The Farmland Health Check-Up is built on a simple but powerful diagnostic principle: benchmarking. By comparing one high-performing field against two underperforming fields on the same farm, the FHCU isolates the specific soil, drainage, and management factors that explain yield differences.
Key Takeaway: Instead of asking "Are my yields good?" the question becomes "Why does this field underperform that one?" — and the answer is always specific, measurable, and actionable.

How Fields Are Selected
Field 1 — Your Best Field (Benchmark)
The field that consistently produces your highest yields. This field serves as the baseline against which the other two are compared.
Field 2 — An Underperforming Field
A field that consistently yields below your best, has recurring problems, or doesn't respond to inputs the way you'd expect.
Field 3 — Another Underperforming Field
Ideally with different issues (e.g., one with drainage issues and one with erosion) to provide a broader diagnostic picture.
The fields don't need to be adjacent or even on the same soil type. Comparing fields across different soil types can reveal important management × soil type interactions. Learn how the full process works.
The Diagnostic Power of Comparison
Consider this example from an Oxford County farm:
Home Field (Benchmark)
105 acres, Crsil loam, 5-year average wheat yield 131 bu/ac (county avg: 94.1 bu/ac). Tile drained at 10 m spacing. SOM 4.2%. No compaction detected. 4-crop rotation including red clover.
Hutchinson Field (Underperforming)
109 acres, heavy clay, 5-year avg corn yield 170 vs. 220 bu/ac on best field. Tile at 18 m spacing (1978). SOM 3.1%. Compaction at 15 cm (380 psi). Corn-soybean rotation only.

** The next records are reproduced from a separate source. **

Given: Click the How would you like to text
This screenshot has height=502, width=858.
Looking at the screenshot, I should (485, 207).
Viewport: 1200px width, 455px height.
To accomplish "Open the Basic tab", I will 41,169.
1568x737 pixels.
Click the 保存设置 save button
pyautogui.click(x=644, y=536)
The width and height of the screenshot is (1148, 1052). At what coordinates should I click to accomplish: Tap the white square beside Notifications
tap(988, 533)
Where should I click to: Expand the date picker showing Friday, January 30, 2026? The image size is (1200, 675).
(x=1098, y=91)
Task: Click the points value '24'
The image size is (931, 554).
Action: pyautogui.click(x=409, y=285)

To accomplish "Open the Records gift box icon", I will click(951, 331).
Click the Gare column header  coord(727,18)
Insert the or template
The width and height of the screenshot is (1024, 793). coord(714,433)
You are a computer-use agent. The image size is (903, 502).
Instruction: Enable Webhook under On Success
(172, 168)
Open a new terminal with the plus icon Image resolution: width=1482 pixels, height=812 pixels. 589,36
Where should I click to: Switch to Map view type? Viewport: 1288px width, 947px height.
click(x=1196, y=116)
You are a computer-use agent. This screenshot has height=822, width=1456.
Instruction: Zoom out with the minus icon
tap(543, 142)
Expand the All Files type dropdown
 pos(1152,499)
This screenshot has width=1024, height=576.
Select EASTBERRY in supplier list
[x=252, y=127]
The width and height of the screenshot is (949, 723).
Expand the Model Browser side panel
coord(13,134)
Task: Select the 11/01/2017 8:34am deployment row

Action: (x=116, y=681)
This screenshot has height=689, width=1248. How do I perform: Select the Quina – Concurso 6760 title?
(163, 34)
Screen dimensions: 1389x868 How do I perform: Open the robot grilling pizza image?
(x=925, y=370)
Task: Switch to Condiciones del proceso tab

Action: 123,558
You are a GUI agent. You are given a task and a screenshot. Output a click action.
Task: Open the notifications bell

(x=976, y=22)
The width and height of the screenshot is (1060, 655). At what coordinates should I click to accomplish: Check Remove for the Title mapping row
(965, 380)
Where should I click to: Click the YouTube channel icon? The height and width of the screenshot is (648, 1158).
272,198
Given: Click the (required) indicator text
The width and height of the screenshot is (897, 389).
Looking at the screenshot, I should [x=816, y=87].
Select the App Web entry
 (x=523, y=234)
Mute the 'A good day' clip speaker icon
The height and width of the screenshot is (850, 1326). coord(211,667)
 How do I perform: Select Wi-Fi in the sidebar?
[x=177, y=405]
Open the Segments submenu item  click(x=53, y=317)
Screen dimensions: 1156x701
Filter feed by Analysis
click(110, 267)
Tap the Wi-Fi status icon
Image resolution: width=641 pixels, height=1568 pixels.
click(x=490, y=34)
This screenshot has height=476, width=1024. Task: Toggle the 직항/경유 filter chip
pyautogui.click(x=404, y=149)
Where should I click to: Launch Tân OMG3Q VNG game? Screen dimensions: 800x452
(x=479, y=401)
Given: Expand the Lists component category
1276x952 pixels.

River Field (Underperforming)
82 acres, clay loam, significant slope. Active water erosion on upper slopes. Eroded knolls with SOM below 2%. Yield on knolls approximately 60% of field average.
Clear Diagnosis
This comparison immediately identifies the yield-limiting factors: tile spacing and compaction on the Hutchinson field; erosion and topsoil loss on the River field. The recommendations are specific and prioritized.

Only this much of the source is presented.